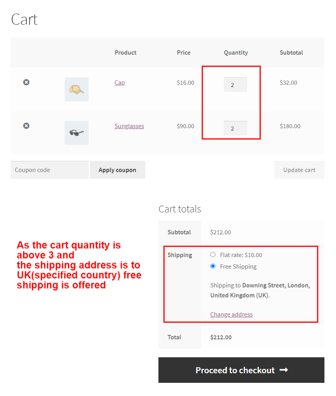Open the Sunglasses product link
This screenshot has height=396, width=336.
[x=129, y=126]
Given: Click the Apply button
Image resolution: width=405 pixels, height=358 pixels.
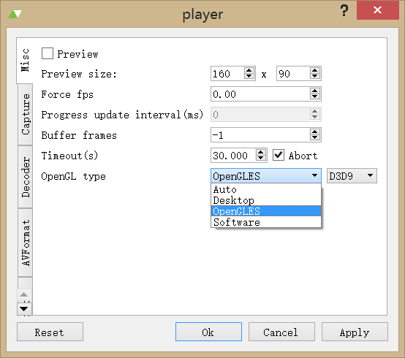Looking at the screenshot, I should [x=355, y=332].
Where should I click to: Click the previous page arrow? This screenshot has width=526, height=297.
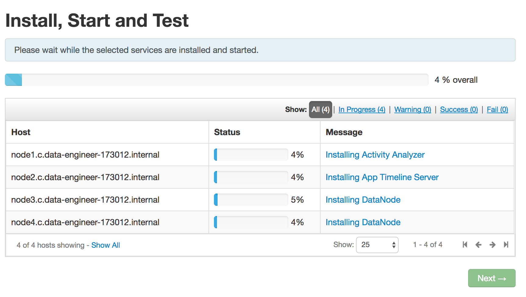pyautogui.click(x=478, y=245)
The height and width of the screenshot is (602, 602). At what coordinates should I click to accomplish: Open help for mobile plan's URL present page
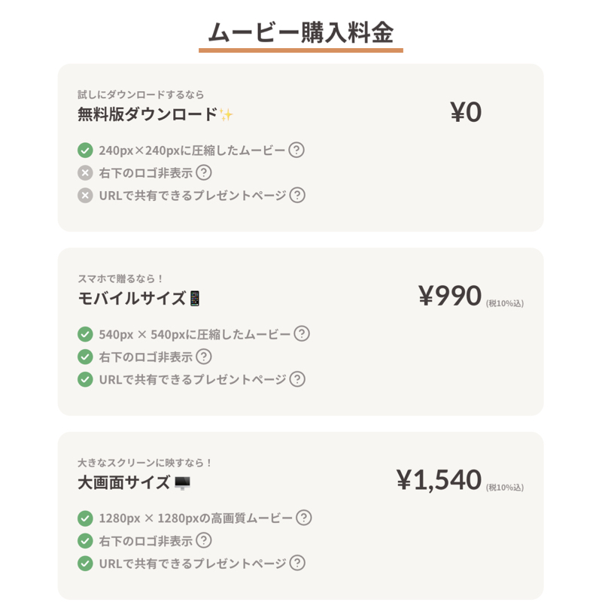297,379
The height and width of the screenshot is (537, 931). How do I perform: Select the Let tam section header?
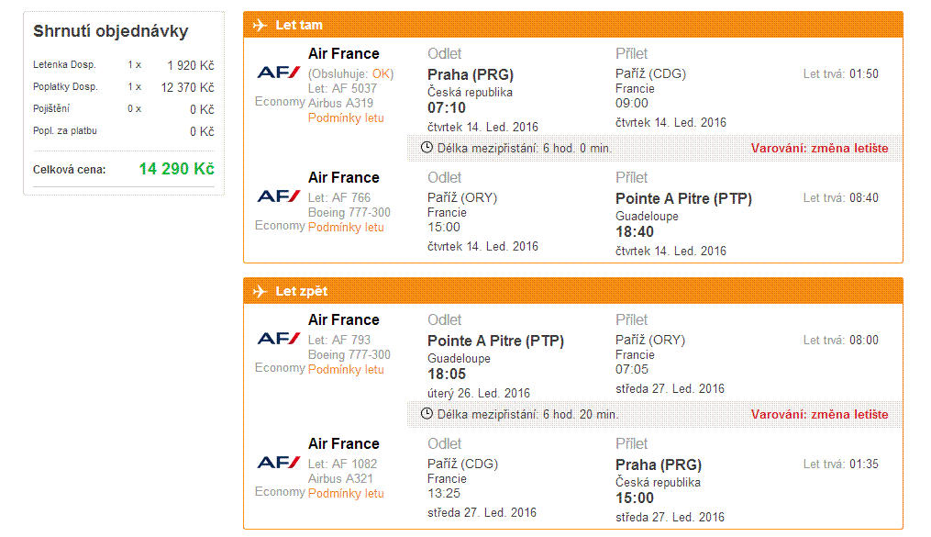573,25
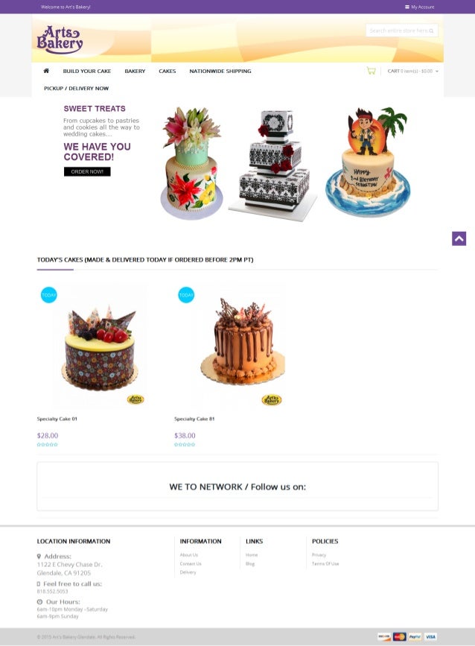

◇ ◇ ◇

YOUR OBJECTIVE
A faithful copy is needed of the lines from the one containing "The height and width of the screenshot is (537, 931)." through the last line of the data above, with pictures left out.

COMPLETED TASK
The height and width of the screenshot is (537, 931). How do I perform: Select the Let tam section header?
573,25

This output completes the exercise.